立刻被司禮監如今的掌印太監陳忠嘲諷,說武道宗師都能百毒不侵,將體內的毒逼出去,何況是武圣?
也有司禮監的大太監說,不如從武圣的親朋好友下手,挾持家人,令其心有忌憚…
此舉立刻召來大臣的反對,并內心痛罵:「爛屁股的陰陽人,自己沒家人后代,才會出這種餿主意!」
更有人說,將朝廷珍藏的道藏之類的高深修行法訣打亂送給對方,如此對方很可能修煉走火入魔,成為瘋子。
好吧,武圣成了瘋子,豈不是一通亂殺,眾生平等了?
賭人家的拳腳落不到自己身上是吧。
「嚴山,你跟著徐公明學了不少本事,你說說,有什麼好主意?」首輔突然點兵道。
嚴山被點中,不敢不回,他道:「不如派遣精銳將武圣圍住,以強弓硬弩射殺。而且還得派出朝廷的武道宗師以及厲害的高手,限制武圣的行動…」
「嗯,如此你覺得要死多少人能辦成此事?」
「不知道。」
首輔:「大家覺得呢?」
「武道宗師都不是傻子,稍微不對勁,肯定就跑了。」有大臣說出大實話。
眾人繼續議論,始終沒有特別好的主意,而一旦不成功,顯然后果非常嚴重。
畢竟王朝氣運能壓制道術,可對武道是沒啥影響的。
首輔最后道:「既然武圣很難對付,即使成功,也代價大得難以承受,那咱們換個思路,如何與其合作?」
首輔這話一說出來,眾人頓時明白了首輔的意思。
如今已經得到消息,驚動武曲星的新武圣是大禪寺的雄禪,這是當世高僧。
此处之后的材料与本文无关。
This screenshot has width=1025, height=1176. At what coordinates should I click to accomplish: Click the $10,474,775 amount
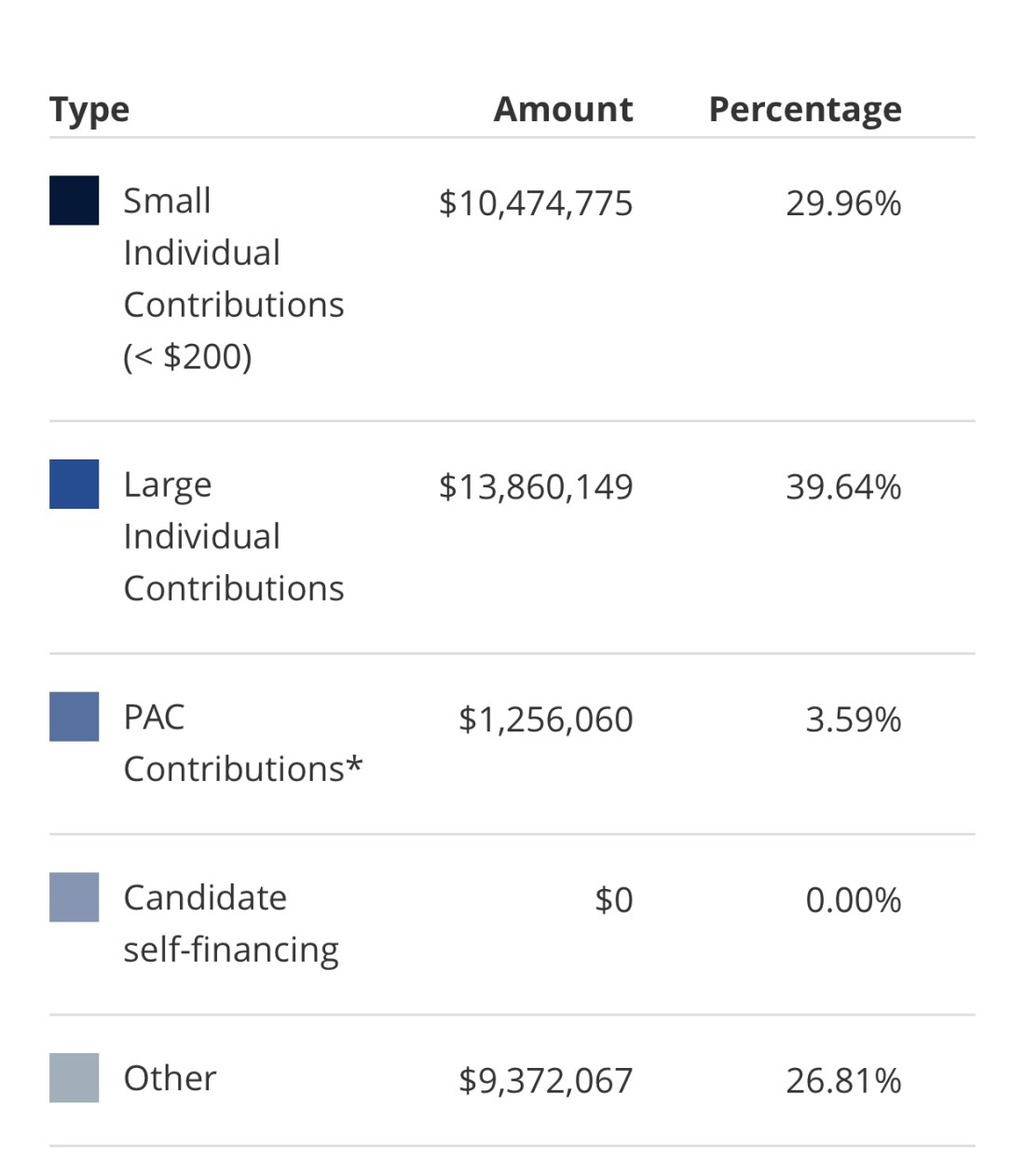[536, 203]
但陛下好道厭佛。
直接勸陛下禮敬大師,顯然不好。
現在有了這麼一番議論,變成眾臣以天下利害來請命,老皇帝就有臺階下了。
為了天下蒼生,委屈自己的心意,這不是圣明之君,什麼才是圣明之君?
無非一念為蒼生罷了!
到底是首輔,知曉老皇帝就吃這一套。
這邊內廷議論如何招撫雄禪。
另一邊,雄禪成為武圣的消息,迅速往四方傳出去。
「戴先生,此行一定要記得陳述本王多年來禮佛之心。」玉親王按捺不住內心的激動。
他多年禮佛,今日總算出了效果。
他相信,只要自己這位禮佛的儲君拋出橄欖枝,不愁雄禪不過來。
有了一位武圣支持,他的大位更有保障了。
戴先生亦覺得,玉親王莫非真有天命在身?
禮佛的儲君,佛宗的武圣,這無疑是天作之合。
有了一位武圣支持,玉親王的地位將無比穩固。
送走戴先生,玉親王回到房間里,臨幸了一位派遣到玉親王府的女官,她姓鳳,正是徐青身邊護衛鳳傾天的女兒。
玉親王此舉,不但是為了拉攏鳳傾天,也是此女的出生時辰極為特殊。有相士暗中說,此女有母儀天下的命。
他才費盡心機將鳳家女兒弄到手里。